In practice, it helps most when I can make the task precise and measurable.
When Codex compounds value
I use Codex in three repeatable lanes:
- Boilerplate and migration: create many similar files without hand-copy errors.
- Refactor sweeps: repetitive naming, import cleanup, mechanical refactors.
- Test support: generate starter tests for known function boundaries.
The rule is boring and effective:
- I define the scope (
exact path,exact files,exact language). - I define acceptance criteria (
build/lint, and one behavior check). - I apply only what is mechanical.
- I review for behavior drift before merge.
What to avoid assigning to it
The obvious mistakes are the expensive ones:
- handing it broad architecture decisions,
- asking for “fix this module” without invariants,
- using generated output as final implementation when there is no validation.

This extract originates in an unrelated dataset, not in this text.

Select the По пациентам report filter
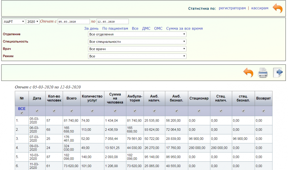pyautogui.click(x=115, y=28)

I stopped asking it for design conclusions and started asking it for candidate implementations.
A practical split that keeps quality up
Safe codex work
- API schema updates with deterministic input/output,
- migration helper scripts,
- routine code comments and docs for already-known logic.
Human-led work
- deciding contract boundaries,
- changing failure behavior,
- and any patch with unclear blast radius.
My minimum guardrail loop
npm run lint
npm run build
npm run test || true
Then I read the diff for:
- behavioral surprises,
- changed assumptions,
- or any new coupling.
Conclusion
I still use Codex every day. I just use it in the lane it wins: repetitive execution. That trade keeps both speed and control.